Tra queste, si segnala la possibilità per il giudice di dichiarare estinto il reato perseguibile a querela, sentite le parti e la persona offesa, quando l´imputato ripara interamente il danno con le restituzioni o il risarcimento ed elimina le conseguenze dannose o pericolose del reato stesso. La riparazione deve avvenire prima dell´apertura del dibattimento di primo grado, salva la fissazione di un termine ulteriore, non superiore a 6 mesi, per il pagamento di quanto dovuto anche in forma rateale. Se il giudice riconosce che la somma offerta a titolo di risarcimento sia congrua, anche in assenza di accettazione da parte della persona offesa, l´imputato può vedere quindi estinto il reato. Si applicano comunque le vigenti disposizioni del codice sulla confisca obbligatoria.
Altra novità riguarda i tempi dell´indagine: a partire dalla scadenza di tutti gli avvisi e le notifiche di conclusione, il PM ha infatti tre mesi (prorogabili di altri tre dal PG presso la Corte d´Appello se si tratta di casi complessi) per chiedere l´archiviazione o il rinvio a giudizio. Per i delitti di mafia e terrorismo (ma non anche di corruzione, come a un certo punto si era ipotizzato) il termine sale automaticamente a 12 mesi.
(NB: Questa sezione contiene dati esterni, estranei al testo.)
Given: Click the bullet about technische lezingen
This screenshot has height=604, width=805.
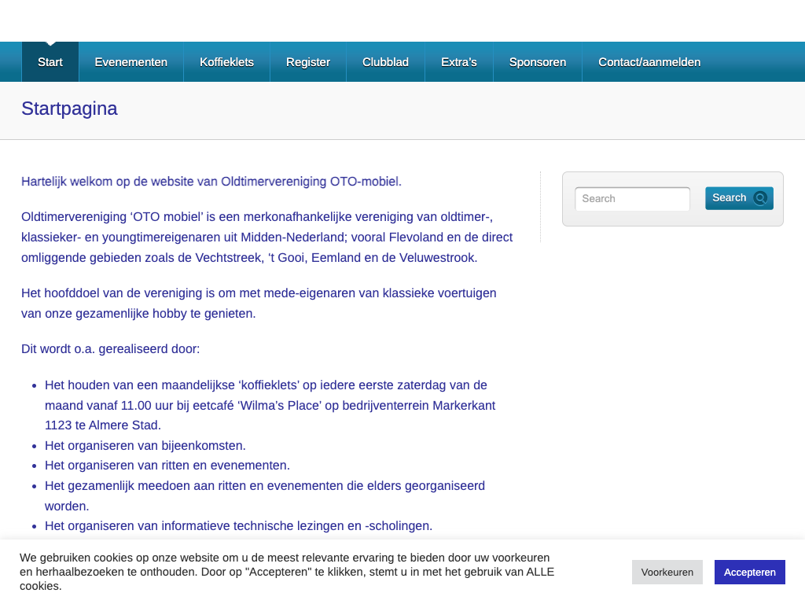Looking at the screenshot, I should pos(238,526).
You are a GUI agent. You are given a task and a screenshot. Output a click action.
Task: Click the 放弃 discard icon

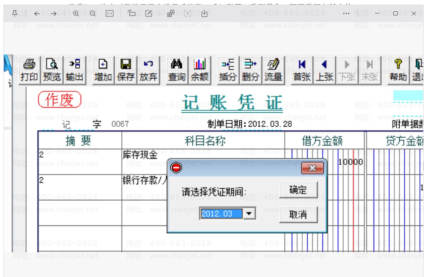pos(149,70)
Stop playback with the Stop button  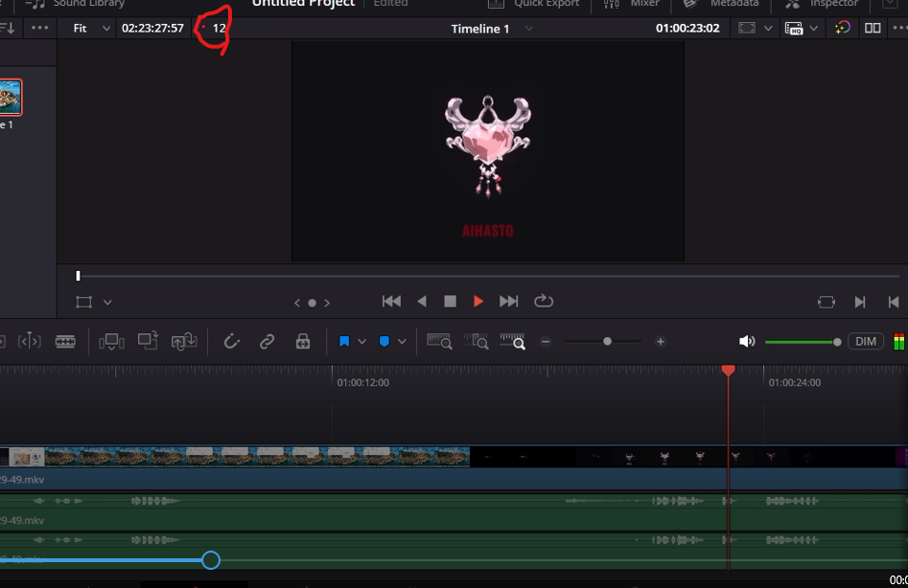pyautogui.click(x=450, y=302)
In caso di inerzia del PM, il Procuratore generale può avocare d´ufficio il fascicolo.
Vengono poi indicate pene più severe per il voto di scambio elettorale politico-mafioso (articolo 416-ter c.p., introdotto un anno fa). Il reato verrà punito con la reclusione da un minimo di 6 fino a un massimo 12 anni, contro i 4-10 anni attualmente previsti.
Quanto alle intercettazioni, le nuove norme disposte dal Governo dovranno evitare - attraverso una selezione del materiale - la pubblicazione di conversazioni irrilevanti ai fini dell´indagine e che riguardano persone completamente estranee. Rispetto al testo originario del DDL di delega non ci sarà però un´udienza filtro. Né una restrizione dei reati intercettabili (anzi, si semplifica il ricorso alle intercettazioni per i reati contro la pubblica amministrazione).
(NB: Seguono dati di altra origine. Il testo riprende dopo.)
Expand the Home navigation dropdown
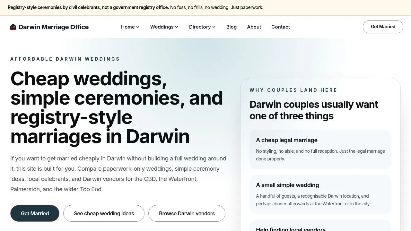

La delega prevede invece la reclusione fino a quattro anni per «la diffusione, al solo fine di recare danno alla reputazione o all´immagine altrui, di riprese audiovisive o registrazioni di conversazioni, anche telefoniche, svolte in sua presenza ed effettuate
fraudolentemente». La punibilità sarà esclusa «quando le registrazioni o le riprese sono utilizzate nell´ambito di un procedimento amministrativo o giudiziario o per l´esercizio del diritto di difesa o del diritto di cronaca». Non è prevista dunque alcuna pena detentiva a carico dei giornalisti.